**How to complete this task**: Transcribe the data below verbatim from the line with "The height and width of the screenshot is (426, 1199)." to the line with "Show the All time range". Include both of those lines.

**Record excerpts**:
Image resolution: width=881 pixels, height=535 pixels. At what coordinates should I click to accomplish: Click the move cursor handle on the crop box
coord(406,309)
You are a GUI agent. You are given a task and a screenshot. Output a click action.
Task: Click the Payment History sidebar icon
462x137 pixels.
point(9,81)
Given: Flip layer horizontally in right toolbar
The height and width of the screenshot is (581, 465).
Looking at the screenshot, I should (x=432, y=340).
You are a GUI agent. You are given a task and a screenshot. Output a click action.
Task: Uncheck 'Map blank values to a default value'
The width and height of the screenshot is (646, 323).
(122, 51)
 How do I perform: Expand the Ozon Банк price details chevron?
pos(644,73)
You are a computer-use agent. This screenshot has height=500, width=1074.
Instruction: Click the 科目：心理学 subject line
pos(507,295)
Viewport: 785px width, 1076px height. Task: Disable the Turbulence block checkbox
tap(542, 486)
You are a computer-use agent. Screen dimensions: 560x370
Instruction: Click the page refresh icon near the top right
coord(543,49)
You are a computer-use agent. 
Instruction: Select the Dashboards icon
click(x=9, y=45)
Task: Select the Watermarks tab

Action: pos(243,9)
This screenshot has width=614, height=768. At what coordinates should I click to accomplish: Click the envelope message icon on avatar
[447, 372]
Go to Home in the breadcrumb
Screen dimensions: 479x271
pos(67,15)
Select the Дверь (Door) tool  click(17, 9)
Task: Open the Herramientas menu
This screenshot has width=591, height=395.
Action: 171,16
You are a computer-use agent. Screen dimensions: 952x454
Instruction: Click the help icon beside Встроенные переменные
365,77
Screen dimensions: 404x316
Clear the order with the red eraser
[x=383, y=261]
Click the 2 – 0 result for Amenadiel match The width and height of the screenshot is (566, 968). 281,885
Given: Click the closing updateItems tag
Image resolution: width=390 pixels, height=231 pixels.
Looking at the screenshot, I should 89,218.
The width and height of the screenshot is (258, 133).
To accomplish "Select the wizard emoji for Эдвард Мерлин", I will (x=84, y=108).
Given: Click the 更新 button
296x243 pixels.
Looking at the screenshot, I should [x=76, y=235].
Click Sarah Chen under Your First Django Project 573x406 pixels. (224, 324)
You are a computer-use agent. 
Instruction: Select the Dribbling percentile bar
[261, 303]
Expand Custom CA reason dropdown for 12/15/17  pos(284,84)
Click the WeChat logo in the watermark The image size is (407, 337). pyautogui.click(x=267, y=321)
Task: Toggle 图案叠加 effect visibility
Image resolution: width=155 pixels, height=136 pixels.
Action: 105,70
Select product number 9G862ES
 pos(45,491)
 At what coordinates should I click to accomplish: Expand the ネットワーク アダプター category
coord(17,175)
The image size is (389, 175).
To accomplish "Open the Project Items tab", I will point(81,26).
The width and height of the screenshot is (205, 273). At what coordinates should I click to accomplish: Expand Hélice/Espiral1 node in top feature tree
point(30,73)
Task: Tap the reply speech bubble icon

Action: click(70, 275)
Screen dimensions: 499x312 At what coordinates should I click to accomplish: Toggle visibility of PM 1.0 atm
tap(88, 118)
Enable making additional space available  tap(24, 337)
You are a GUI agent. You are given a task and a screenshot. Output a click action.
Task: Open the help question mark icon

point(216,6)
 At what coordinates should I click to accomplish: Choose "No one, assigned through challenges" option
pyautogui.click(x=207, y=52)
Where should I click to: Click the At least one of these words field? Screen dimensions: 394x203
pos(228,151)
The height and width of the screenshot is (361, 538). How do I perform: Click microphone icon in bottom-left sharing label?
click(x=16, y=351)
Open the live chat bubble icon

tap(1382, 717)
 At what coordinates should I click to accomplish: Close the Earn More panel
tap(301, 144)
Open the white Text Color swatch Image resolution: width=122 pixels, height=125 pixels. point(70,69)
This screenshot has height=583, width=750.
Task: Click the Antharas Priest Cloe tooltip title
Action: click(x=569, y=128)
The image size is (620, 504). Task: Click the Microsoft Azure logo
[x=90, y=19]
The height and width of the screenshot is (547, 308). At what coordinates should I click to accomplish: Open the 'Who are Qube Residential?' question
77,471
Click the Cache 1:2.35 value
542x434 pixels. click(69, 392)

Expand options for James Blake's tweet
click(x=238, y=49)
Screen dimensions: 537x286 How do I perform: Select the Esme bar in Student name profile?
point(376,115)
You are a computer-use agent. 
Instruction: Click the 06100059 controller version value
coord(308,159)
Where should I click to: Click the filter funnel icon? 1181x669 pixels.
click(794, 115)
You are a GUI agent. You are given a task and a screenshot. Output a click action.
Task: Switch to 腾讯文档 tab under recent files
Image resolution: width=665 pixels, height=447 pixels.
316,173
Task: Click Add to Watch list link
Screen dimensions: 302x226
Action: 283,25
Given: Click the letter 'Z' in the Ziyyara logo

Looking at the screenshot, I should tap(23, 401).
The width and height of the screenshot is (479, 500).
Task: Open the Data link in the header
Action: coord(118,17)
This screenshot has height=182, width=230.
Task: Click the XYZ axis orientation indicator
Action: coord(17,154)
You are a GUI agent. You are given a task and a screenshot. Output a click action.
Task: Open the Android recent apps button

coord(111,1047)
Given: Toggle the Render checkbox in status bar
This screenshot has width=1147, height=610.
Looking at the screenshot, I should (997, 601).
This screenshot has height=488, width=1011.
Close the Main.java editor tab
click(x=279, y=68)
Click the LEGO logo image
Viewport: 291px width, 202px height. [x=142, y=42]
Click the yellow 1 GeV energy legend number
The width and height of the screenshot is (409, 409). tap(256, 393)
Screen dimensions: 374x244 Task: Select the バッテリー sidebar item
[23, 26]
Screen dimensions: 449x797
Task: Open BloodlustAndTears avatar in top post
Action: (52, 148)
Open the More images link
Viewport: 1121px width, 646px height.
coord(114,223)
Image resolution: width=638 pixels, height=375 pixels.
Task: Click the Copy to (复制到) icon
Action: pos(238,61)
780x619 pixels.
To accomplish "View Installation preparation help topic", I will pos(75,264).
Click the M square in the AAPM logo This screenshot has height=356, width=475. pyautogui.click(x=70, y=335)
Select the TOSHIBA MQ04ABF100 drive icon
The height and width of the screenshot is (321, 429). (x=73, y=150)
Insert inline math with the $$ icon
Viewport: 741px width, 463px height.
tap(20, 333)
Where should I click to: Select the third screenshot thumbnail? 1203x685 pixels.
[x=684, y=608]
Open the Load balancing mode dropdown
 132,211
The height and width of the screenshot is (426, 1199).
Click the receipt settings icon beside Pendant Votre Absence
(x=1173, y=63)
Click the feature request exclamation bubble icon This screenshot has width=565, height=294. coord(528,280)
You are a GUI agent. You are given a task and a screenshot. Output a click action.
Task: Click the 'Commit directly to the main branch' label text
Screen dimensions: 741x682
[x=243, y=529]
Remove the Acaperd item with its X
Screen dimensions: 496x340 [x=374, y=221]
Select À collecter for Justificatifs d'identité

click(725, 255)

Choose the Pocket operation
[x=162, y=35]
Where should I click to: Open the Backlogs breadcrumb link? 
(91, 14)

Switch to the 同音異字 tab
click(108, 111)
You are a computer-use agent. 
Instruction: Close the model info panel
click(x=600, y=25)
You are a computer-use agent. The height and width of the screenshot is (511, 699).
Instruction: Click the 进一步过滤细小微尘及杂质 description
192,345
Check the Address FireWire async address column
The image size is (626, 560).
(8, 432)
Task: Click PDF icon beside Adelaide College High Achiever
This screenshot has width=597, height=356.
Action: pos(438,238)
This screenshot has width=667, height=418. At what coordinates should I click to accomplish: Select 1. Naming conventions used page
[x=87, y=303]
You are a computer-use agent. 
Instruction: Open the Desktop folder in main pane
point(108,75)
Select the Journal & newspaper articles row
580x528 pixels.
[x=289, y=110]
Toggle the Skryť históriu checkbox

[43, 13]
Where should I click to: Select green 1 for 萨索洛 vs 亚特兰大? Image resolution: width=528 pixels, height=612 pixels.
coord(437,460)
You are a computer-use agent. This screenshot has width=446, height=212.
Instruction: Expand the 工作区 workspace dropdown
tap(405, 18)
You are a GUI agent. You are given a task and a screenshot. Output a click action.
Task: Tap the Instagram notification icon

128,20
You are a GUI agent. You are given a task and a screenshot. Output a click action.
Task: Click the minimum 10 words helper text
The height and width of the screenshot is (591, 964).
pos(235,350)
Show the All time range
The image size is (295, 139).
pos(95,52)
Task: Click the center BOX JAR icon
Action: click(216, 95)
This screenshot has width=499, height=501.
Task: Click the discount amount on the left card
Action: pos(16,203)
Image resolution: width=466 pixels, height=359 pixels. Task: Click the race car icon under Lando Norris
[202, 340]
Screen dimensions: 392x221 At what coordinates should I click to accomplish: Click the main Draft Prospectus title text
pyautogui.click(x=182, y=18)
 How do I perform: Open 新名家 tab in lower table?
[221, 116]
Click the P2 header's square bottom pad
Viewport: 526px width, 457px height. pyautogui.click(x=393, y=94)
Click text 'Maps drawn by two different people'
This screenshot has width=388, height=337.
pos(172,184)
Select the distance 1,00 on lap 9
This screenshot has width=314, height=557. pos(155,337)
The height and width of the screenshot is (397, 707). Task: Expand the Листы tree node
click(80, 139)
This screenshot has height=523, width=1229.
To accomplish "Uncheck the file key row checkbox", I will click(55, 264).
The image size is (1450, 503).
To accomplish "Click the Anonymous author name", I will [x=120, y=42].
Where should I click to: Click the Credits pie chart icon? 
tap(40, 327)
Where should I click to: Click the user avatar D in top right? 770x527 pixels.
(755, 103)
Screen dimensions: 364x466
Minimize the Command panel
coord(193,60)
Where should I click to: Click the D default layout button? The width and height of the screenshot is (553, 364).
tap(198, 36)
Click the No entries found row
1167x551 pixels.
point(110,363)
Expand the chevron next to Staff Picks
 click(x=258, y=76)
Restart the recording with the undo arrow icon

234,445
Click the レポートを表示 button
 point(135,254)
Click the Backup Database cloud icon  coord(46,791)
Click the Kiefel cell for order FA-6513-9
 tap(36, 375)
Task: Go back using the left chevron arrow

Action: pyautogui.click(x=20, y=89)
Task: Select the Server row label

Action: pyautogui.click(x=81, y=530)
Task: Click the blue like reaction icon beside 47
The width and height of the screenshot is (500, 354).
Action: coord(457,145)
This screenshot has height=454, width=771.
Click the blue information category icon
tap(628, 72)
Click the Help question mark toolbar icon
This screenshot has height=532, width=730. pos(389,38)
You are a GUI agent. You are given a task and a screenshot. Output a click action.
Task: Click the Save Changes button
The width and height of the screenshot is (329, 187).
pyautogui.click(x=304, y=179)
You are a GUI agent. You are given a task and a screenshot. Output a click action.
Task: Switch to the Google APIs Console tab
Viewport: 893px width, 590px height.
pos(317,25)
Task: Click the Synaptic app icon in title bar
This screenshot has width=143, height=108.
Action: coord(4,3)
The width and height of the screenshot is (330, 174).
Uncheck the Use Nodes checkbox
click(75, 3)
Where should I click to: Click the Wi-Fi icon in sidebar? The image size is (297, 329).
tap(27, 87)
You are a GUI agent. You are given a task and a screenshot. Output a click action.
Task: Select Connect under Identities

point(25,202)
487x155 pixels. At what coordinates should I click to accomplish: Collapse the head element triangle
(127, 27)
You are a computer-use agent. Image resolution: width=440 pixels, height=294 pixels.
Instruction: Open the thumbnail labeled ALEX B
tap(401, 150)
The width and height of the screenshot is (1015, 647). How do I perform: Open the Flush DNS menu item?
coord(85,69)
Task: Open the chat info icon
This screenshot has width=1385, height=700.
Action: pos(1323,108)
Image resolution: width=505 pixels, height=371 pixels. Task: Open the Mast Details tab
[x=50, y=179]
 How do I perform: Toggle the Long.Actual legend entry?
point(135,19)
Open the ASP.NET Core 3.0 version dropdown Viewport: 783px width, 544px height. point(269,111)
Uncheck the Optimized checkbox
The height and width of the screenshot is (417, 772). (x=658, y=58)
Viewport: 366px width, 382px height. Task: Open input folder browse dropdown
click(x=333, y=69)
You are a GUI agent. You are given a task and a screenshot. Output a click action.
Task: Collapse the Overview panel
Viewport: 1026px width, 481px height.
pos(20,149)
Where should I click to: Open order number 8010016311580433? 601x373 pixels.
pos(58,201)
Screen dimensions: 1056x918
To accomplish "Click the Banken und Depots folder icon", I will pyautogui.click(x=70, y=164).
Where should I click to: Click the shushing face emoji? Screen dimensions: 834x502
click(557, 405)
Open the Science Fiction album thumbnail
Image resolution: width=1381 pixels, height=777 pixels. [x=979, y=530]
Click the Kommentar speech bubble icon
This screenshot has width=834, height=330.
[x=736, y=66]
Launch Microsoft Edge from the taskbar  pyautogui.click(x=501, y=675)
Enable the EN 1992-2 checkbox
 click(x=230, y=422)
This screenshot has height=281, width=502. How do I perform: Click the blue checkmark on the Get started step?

**Solved problem**:
The height and width of the screenshot is (426, 1199).
Click the receipt settings icon beside Pendant Votre Absence
(x=1173, y=63)
Click the feature request exclamation bubble icon This screenshot has width=565, height=294. coord(528,280)
You are a GUI agent. You are given a task and a screenshot. Output a click action.
Task: Click the 'Commit directly to the main branch' label text
Screen dimensions: 741x682
[x=243, y=529]
Remove the Acaperd item with its X
Screen dimensions: 496x340 [x=374, y=221]
Select À collecter for Justificatifs d'identité

click(725, 255)

Choose the Pocket operation
[x=162, y=35]
Where should I click to: Open the Backlogs breadcrumb link? 
(91, 14)

Switch to the 同音異字 tab
click(108, 111)
You are a computer-use agent. 
Instruction: Close the model info panel
click(x=600, y=25)
You are a computer-use agent. The height and width of the screenshot is (511, 699).
Instruction: Click the 进一步过滤细小微尘及杂质 description
192,345
Check the Address FireWire async address column
The image size is (626, 560).
(8, 432)
Task: Click PDF icon beside Adelaide College High Achiever
This screenshot has width=597, height=356.
Action: pos(438,238)
This screenshot has width=667, height=418. At what coordinates should I click to accomplish: Select 1. Naming conventions used page
[x=87, y=303]
You are a computer-use agent. 
Instruction: Open the Desktop folder in main pane
point(108,75)
Select the Journal & newspaper articles row
580x528 pixels.
[x=289, y=110]
Toggle the Skryť históriu checkbox

[43, 13]
Where should I click to: Select green 1 for 萨索洛 vs 亚特兰大? Image resolution: width=528 pixels, height=612 pixels.
coord(437,460)
You are a computer-use agent. This screenshot has width=446, height=212.
Instruction: Expand the 工作区 workspace dropdown
tap(405, 18)
You are a GUI agent. You are given a task and a screenshot. Output a click action.
Task: Tap the Instagram notification icon

128,20
You are a GUI agent. You are given a task and a screenshot. Output a click action.
Task: Click the minimum 10 words helper text
The height and width of the screenshot is (591, 964).
pos(235,350)
Show the All time range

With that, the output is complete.